WORK INSTRUCTION:
Compute how many lines below contain the word "July" and respond with that number only.

━━ EXERCISE MATERIAL ━━

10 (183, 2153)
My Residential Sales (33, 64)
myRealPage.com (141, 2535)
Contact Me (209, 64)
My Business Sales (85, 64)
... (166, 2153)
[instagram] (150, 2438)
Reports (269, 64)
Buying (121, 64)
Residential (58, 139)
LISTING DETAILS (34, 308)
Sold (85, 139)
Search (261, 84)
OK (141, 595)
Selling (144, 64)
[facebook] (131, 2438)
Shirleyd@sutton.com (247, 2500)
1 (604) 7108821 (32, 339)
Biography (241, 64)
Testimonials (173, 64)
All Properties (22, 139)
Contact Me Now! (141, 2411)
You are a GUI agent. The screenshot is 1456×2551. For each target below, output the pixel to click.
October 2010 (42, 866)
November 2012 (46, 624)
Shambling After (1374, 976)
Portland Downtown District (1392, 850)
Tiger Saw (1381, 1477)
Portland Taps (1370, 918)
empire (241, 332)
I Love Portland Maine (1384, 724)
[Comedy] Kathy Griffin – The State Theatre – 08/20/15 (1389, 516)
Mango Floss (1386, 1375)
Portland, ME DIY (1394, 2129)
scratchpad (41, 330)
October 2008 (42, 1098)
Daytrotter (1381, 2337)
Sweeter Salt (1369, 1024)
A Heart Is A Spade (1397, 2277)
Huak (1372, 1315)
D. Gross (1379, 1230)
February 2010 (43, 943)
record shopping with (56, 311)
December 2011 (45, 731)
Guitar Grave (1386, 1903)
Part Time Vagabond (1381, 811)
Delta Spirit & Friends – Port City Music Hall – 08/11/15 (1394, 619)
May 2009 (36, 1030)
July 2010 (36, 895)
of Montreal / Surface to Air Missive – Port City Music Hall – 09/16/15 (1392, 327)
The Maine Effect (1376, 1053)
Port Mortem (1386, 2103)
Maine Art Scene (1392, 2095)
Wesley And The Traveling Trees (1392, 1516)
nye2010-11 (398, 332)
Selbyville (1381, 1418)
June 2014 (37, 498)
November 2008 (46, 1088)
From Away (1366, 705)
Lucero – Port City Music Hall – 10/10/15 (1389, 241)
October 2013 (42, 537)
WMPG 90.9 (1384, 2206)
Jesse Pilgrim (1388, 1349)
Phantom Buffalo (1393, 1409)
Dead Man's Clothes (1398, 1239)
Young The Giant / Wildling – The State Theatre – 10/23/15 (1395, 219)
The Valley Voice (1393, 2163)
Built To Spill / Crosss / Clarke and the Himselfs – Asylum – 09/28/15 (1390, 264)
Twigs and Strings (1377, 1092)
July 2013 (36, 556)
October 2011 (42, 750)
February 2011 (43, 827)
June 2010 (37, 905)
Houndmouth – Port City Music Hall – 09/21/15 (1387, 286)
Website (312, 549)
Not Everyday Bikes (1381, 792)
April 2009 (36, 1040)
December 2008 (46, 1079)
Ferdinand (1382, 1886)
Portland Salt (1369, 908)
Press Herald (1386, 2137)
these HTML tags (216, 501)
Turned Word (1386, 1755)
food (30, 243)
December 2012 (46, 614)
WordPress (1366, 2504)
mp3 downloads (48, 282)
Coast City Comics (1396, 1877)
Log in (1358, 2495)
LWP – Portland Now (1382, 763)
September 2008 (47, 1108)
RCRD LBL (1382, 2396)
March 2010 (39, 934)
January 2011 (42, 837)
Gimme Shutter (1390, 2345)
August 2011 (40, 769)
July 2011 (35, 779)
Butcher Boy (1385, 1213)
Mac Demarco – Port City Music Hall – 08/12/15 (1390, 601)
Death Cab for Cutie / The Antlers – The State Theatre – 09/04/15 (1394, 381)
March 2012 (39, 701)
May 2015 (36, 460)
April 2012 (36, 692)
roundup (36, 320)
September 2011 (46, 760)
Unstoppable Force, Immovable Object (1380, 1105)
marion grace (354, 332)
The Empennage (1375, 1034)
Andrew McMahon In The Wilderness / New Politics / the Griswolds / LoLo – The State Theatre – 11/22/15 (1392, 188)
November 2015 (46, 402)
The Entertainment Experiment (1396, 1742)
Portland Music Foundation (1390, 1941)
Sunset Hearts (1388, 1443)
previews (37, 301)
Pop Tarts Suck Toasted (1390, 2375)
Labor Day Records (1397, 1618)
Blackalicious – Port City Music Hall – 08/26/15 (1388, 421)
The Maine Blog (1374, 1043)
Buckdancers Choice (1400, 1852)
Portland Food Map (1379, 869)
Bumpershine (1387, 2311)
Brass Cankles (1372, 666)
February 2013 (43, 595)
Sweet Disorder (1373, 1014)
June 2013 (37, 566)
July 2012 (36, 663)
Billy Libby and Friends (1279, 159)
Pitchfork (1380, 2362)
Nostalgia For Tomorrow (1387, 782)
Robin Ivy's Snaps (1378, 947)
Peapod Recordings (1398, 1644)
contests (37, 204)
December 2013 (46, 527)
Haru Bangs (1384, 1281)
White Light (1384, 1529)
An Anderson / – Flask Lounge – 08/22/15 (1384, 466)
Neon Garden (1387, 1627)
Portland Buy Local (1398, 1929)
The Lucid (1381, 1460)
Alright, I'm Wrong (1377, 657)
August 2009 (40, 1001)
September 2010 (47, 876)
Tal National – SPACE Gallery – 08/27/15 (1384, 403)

━━━

ANSWER:
4